一般に債務整理をお願いする場合、古い人は弁護士に頼むことが多いようですし、アディーレなどの弁護士法人も誕生したことで、一般市民も借金相談を弁護士に依頼するケースが確実に増えました。ちなみに、この変化はわずか10数年前のことです。

それと同時に、2002年には司法書士法が改正され、法務省が認めた認定司法書士は債務額が140万円以下の訴訟・和解が認められるようになりました。ご存知の通り、以来、司法書士の活躍の場は拡充し、司法書士の仕事は債務整理がほとんどではないかと思っている方も多いはずです。

ただし、この認定司法書士の制度は、2000年当時に多重債務者問題をより効率的に解決するべく創設された制度で、弁護士の仕事を横取りするような制度ではもちろんありません。

しかし、日司連と日弁連で、改正された司法書士法の解釈が異なっていたことが、長い間の問題となっていたようで、その決着が最高裁の判断でつきました(2016年6月27日、最高裁第1小法廷)。

140万円は依頼者が受ける利益か個別の債権の価額か

これまでの争点は、「弁済計画の変更などで依頼者が受ける利益が140万円以下であれば受任できる」との解釈で、実際に債務整理を行ってきた日司連に対し、日弁連は「債権額が140万円以下に限られる」と主張。

最高裁判決は、「債務整理を依頼された認定司法書士は、債務整理の対象となる個別の債権の価額が140万円を超える場合には、その債権に係る裁判外の和解について代理することができない」と結論づけました。つまり「依頼者が受ける利益が140万円以下であれば受任できる」とする日司連側の主張を退けたかたちです。

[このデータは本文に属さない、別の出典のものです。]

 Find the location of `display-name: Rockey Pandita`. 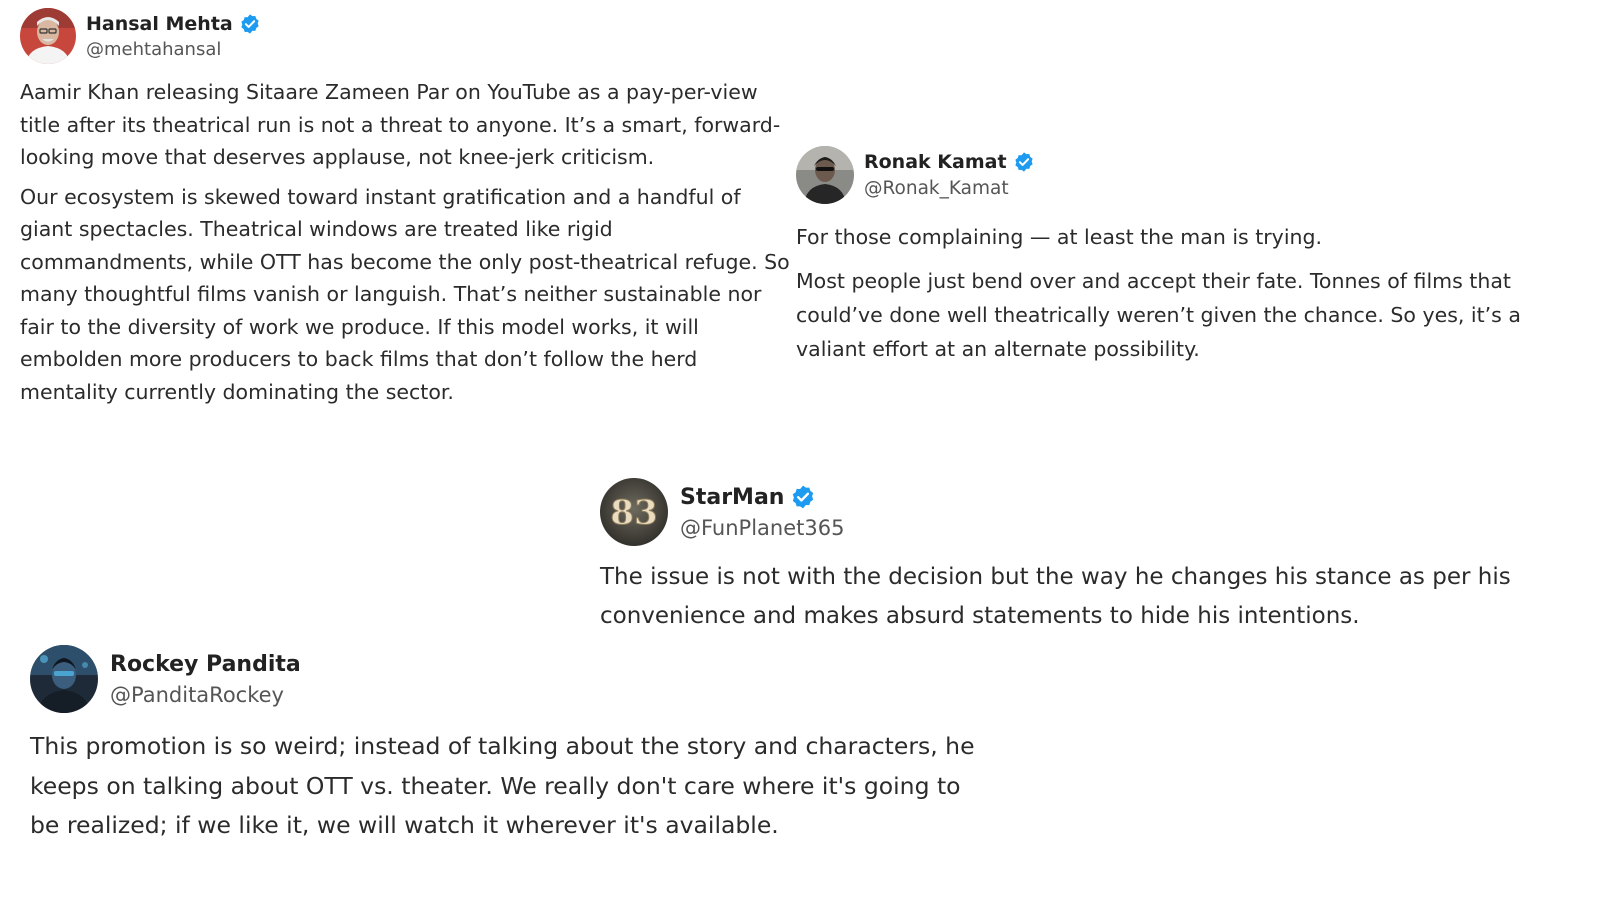

display-name: Rockey Pandita is located at coordinates (206, 664).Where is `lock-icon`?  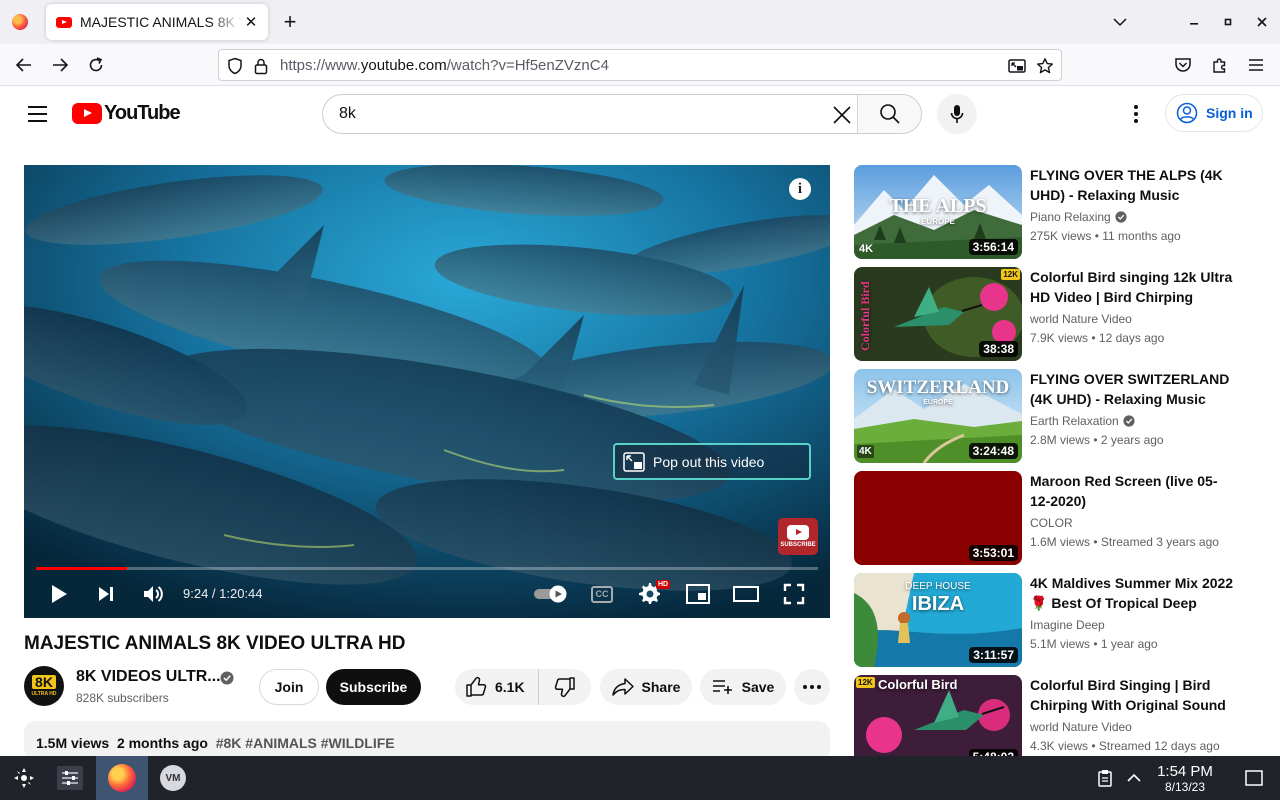 lock-icon is located at coordinates (261, 66).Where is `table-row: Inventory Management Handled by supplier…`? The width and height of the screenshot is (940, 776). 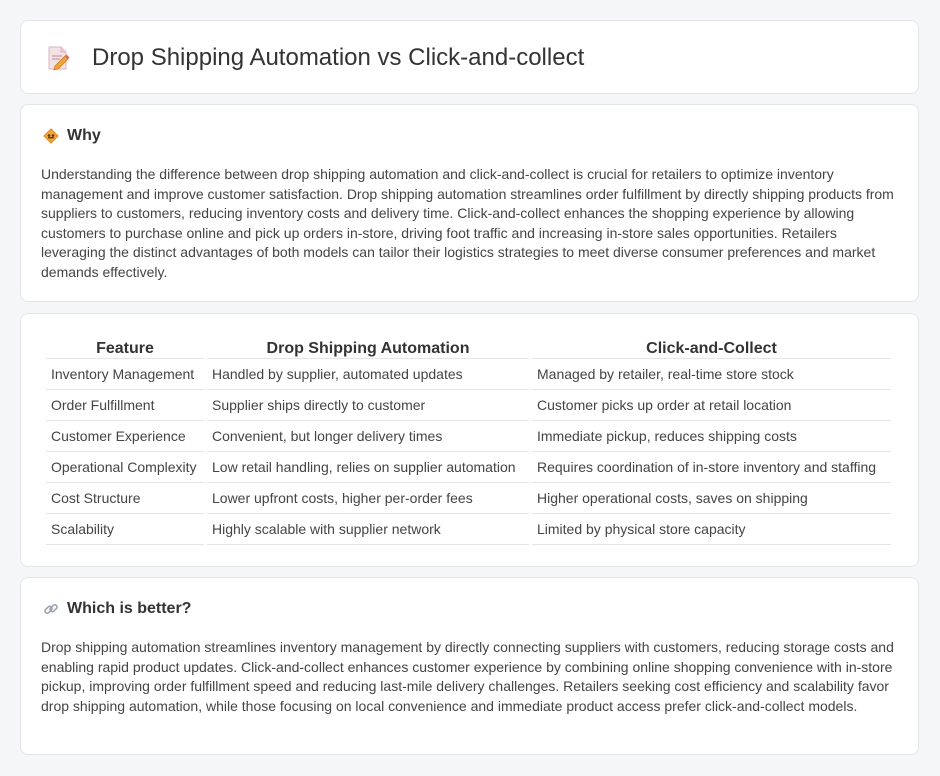
table-row: Inventory Management Handled by supplier… is located at coordinates (468, 374). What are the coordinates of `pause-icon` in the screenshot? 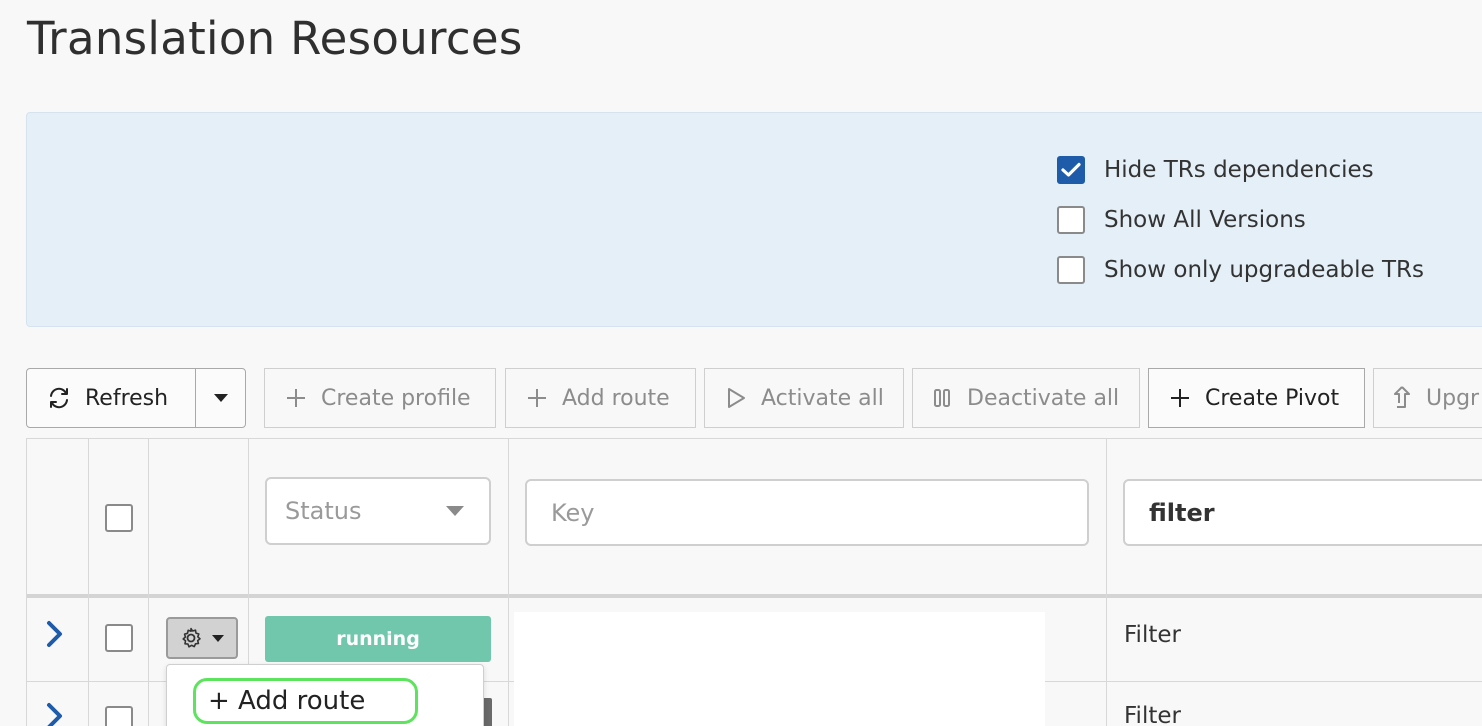 It's located at (942, 398).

ただ、最高裁は140万円という金額を個別の債権の価額にも認めております。つまり、認定司法書士が扱える事案は、債務総額140万円までとはしていません。ウェブサイトによっては、債務総額140万円までを、認定司法書士が扱える事案ではと記しているものも見かけられ、記事を書く立場としても正直揺れ動く問題でした(ここまで明確な結論が出たことに、ほっとしています)。

個別の債権の価額が140万円以下ということは、認定司法書士側も簡易裁判所で扱えるほぼすべての事案を代理できます。この判決を機に、認定司法書士にも、これまで以上の仕事に期待したいところですね。